Effect of Processing on the Retention of Total Carotenoid, Iron and Zinc Contents of Yellow-fleshed Cassava Roots

Busie Maziya-Dixon1, , Wasiu Awoyale1 and Alfred Dixon1

1International Institute of Tropical Agriculture, Oyo Road, Ibadan, Oyo State, Nigeria

Pub. Date: October 08, 2015

Cite this paper:
Busie Maziya-Dixon, Wasiu Awoyale and Alfred Dixon. Effect of Processing on the Retention of Total Carotenoid, Iron and Zinc Contents of Yellow-fleshed Cassava Roots. Journal of Food and Nutrition Research. 2015; 3(8):483-488. doi: 10.12691/jfnr-3-8-2


BACKGROUND: It was envisaged that processing of yellow-fleshed cassava roots might affect the micronutrient composition. Hence, three yellow-fleshed cassava roots were grown for 12 months in a randomized complete block design with three replications at Ibadan, Nigeria, to evaluate the effects on total carotenoid, iron, and zinc retention after processing the roots. Raw and processed storage roots were analyzed using standard methods. Percentage true nutrient retention was calculated using the concentration of each parameter adjusted for changes in weight. RESULT: There were significant genotypic differences (P<0.01) for all the evaluated characteristics. The mean total carotenoid concentration of the unprocessed storage roots was 4.90 μg/g, mean iron content was 7.47 mg/kg, and mean zinc content was 8.95 mg/kg. The concentration after processing varied depending on the product.
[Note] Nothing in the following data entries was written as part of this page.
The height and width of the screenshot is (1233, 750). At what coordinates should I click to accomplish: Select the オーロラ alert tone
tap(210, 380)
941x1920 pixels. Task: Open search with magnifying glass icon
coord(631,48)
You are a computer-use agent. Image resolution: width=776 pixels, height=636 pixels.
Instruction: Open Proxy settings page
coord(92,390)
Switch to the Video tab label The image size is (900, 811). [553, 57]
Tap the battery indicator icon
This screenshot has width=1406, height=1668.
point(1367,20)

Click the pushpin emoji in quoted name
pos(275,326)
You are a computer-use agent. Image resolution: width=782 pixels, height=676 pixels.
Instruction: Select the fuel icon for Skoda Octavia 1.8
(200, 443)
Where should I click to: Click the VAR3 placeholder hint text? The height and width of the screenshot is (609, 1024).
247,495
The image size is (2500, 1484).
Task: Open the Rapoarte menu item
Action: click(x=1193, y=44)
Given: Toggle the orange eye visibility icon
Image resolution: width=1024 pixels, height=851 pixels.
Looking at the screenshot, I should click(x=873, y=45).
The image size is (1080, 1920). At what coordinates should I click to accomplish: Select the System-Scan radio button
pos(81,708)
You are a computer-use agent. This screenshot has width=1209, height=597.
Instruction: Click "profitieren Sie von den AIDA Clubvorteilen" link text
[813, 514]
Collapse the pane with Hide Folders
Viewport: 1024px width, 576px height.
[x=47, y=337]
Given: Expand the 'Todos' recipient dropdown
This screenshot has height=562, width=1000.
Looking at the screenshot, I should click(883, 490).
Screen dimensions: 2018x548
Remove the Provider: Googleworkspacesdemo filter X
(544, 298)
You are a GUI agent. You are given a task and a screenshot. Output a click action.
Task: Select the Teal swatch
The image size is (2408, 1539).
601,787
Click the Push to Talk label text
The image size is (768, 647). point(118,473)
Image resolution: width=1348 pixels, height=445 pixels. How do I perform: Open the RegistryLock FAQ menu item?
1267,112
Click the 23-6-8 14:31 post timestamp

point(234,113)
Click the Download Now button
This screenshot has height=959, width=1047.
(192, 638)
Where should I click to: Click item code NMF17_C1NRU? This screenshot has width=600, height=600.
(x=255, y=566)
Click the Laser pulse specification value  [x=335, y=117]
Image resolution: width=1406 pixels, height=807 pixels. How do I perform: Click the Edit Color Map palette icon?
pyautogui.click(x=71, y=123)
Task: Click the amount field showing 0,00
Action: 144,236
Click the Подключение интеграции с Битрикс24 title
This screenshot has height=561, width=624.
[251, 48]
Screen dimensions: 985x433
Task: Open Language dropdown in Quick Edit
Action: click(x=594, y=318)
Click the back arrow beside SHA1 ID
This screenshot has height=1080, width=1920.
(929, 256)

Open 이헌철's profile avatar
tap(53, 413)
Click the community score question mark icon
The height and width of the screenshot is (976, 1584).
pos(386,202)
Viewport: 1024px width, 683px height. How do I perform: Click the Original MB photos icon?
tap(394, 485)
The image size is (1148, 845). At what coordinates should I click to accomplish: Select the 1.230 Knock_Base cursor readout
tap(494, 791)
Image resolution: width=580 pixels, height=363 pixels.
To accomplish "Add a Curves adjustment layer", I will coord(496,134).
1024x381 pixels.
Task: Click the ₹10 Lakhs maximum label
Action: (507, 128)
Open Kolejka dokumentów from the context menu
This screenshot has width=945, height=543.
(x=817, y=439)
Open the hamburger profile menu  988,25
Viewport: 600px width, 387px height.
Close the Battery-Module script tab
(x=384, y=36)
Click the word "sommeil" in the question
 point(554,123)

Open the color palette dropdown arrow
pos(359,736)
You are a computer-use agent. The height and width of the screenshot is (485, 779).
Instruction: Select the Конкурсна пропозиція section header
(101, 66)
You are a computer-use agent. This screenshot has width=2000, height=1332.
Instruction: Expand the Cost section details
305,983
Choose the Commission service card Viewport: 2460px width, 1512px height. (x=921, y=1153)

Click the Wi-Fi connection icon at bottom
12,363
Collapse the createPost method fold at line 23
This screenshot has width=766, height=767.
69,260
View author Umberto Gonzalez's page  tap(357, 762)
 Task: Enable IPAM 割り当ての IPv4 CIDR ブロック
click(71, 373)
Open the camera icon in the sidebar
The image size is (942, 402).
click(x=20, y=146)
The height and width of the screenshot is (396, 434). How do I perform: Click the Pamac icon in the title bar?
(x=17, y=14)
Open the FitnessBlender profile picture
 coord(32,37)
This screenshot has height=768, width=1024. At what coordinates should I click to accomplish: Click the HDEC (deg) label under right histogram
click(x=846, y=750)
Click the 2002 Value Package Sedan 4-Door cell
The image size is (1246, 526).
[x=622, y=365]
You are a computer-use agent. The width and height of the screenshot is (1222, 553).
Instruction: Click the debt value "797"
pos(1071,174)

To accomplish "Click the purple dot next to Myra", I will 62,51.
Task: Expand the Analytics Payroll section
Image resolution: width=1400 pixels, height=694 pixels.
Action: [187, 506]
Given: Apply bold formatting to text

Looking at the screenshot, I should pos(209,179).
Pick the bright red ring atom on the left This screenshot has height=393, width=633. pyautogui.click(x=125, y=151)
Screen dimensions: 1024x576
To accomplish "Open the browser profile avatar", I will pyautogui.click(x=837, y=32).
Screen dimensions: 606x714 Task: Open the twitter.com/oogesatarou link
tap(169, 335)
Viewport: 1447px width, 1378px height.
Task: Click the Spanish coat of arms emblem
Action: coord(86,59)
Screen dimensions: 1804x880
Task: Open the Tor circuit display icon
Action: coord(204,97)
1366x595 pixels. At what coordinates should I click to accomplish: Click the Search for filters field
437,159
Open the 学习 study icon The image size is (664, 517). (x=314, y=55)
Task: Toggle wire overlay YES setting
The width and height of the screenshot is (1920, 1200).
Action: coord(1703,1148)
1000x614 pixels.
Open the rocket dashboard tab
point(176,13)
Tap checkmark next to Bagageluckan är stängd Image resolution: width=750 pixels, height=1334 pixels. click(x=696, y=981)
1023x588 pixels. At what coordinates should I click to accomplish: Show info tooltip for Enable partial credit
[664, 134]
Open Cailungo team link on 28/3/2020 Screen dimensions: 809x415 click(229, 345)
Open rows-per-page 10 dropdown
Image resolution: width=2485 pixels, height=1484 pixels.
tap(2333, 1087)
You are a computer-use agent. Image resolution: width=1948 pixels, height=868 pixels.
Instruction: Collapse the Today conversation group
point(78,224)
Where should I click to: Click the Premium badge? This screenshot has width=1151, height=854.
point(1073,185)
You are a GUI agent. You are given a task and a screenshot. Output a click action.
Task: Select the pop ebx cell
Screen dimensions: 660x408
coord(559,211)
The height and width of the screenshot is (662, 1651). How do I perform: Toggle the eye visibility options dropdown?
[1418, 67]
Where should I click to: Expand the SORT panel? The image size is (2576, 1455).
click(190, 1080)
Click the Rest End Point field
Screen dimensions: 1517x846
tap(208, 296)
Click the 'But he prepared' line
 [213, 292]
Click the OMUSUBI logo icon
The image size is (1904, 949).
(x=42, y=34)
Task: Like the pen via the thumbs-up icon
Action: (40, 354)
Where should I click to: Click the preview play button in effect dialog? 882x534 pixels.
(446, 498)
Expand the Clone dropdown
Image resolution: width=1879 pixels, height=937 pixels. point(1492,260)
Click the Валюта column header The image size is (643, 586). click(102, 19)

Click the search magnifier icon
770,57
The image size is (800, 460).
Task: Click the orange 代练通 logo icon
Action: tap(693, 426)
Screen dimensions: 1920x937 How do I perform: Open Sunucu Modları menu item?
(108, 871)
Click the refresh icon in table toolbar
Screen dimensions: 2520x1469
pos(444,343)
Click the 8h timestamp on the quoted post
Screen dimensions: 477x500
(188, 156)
Results indicated that boiled cassava retained the highest amount of iron and zinc, also of total carotenoid (73.5%) This was followed by gari (44.9%) and raw fufu (40.8%); cooked fufu had the lowest (21.5%). CONCLUSION: Processing cassava storage roots resulted in a significant reduction in micronutrient retention and this depended on the processing method and genotype.